Seismologen erwarten weitere Erdbeben in der Himalayaregion mit noch höherer Intensität. Erdbeben sind schwer berechenbare Naturphänomene, die in Nepal seit Jahrhunderten immer wiederkehren. Prävention und erdbebensichere Bauweisen sind ein Weg, die Menschen zu schützen und die Opferzahlen zukünftiger Erdbeben zu minimieren.
Als neues Projekt ist ein Geburtshaus geplant
Govinda hat in Folge der großen Beben in den vergangenen drei Jahren umfangreiche Wiederaufbauarbeiten in Nepal initiiert. Insgesamt wurden vier Schulen, ein Bildungshaus, ein Gemeindehaus und 110 Wohnhäuser für betroffene Familien wiederaufgebaut. Alle Baumaßnahmen wurden in aufwendiger und erdbebensicherer Bauweise in Zusammenarbeit mit den nepalesischen Partnern und den betroffenen Familien erstellt.
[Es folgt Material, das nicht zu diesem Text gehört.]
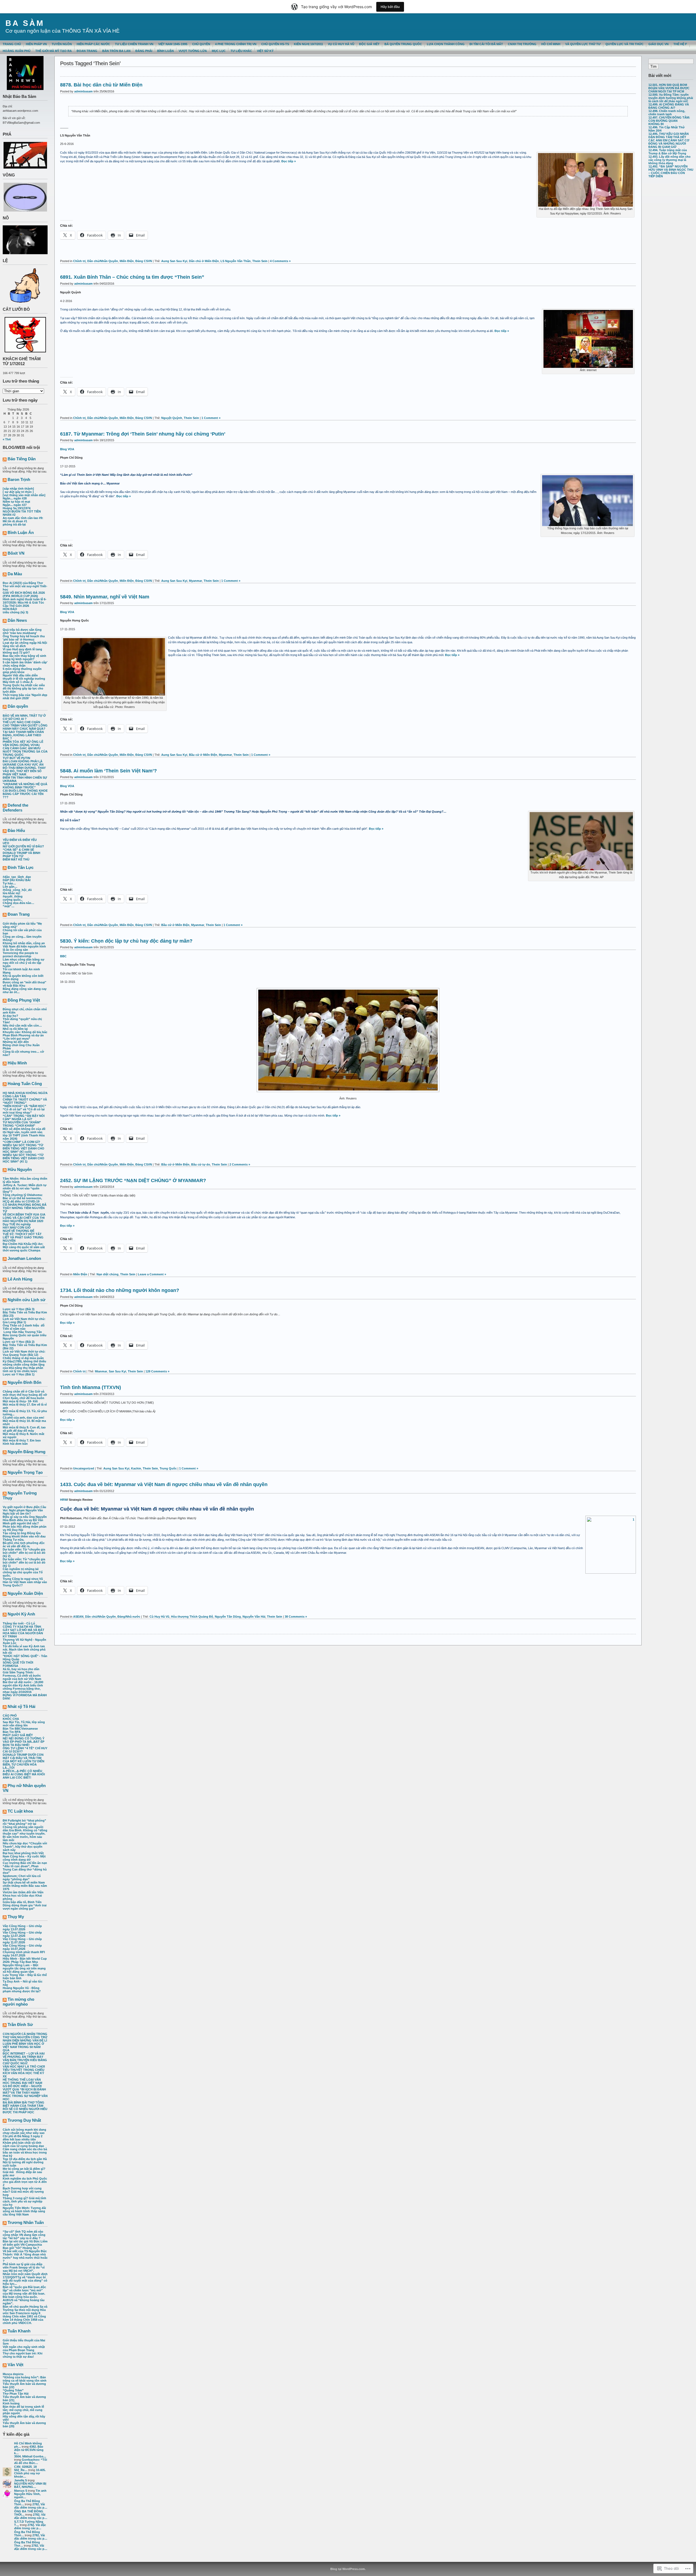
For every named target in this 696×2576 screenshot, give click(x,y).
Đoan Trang (19, 914)
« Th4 (7, 439)
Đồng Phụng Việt (24, 1000)
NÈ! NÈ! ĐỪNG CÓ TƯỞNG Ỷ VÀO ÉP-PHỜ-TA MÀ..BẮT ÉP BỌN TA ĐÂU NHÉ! (23, 1742)
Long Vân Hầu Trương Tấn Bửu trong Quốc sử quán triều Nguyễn (24, 1335)
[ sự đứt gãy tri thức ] (18, 491)
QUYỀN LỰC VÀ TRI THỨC (624, 44)
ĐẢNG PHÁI (143, 50)
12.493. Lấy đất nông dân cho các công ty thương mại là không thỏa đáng (669, 160)
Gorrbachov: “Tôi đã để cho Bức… (30, 2461)
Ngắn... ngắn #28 (15, 498)
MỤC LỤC (219, 50)
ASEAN (78, 1616)
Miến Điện (127, 261)
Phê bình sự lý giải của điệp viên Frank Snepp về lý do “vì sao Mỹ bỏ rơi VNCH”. (24, 2267)
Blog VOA (67, 449)
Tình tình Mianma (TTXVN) (90, 1387)
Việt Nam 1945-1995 (172, 44)
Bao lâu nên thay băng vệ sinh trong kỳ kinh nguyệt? (24, 657)
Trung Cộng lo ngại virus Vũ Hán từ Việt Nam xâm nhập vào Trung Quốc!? (25, 1582)
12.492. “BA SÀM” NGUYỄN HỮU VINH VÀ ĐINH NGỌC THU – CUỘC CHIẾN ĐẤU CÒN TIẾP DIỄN (670, 171)
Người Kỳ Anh (21, 1614)
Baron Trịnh (19, 479)
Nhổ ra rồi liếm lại (15, 1028)
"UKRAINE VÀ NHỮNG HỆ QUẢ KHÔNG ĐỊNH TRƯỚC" (25, 785)
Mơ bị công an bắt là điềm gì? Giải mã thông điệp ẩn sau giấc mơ (24, 2172)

Der 1998 in Aalen gegründete Verein Govinda setzt sich für Waisenkinder, gesellschaftlich benachteiligte Kinder, von Lepra betroffene Familien, Menschen aus ländlichen Regionen und Bürgerkriegsregionen, durch das Kastensystem Benachteiligte, für Frauen sowie von Naturkatastrophen betroffene Menschen in Nepal ein, einem der ärmsten Länder Asiens. Innerhalb der 20-jährigen Vereinstätigkeit von Govinda konnten über 8000 Not leidende Menschen durch die Projektarbeit und die Spenden vieler Menschen aus dem Ostalbkreis unterstützt werden. Derzeit wird ein Geburtshaus geplant, um den werdenden Müttern in einer ländlichen und schwer erreichbaren Region im Süden Nepals medizinisch betreute Geburten unter hygienischen Bedingungen zu ermöglichen.
„Die Erdbebengefahr ist in Nepal immer präsent“, sagt Corinna Hilgner.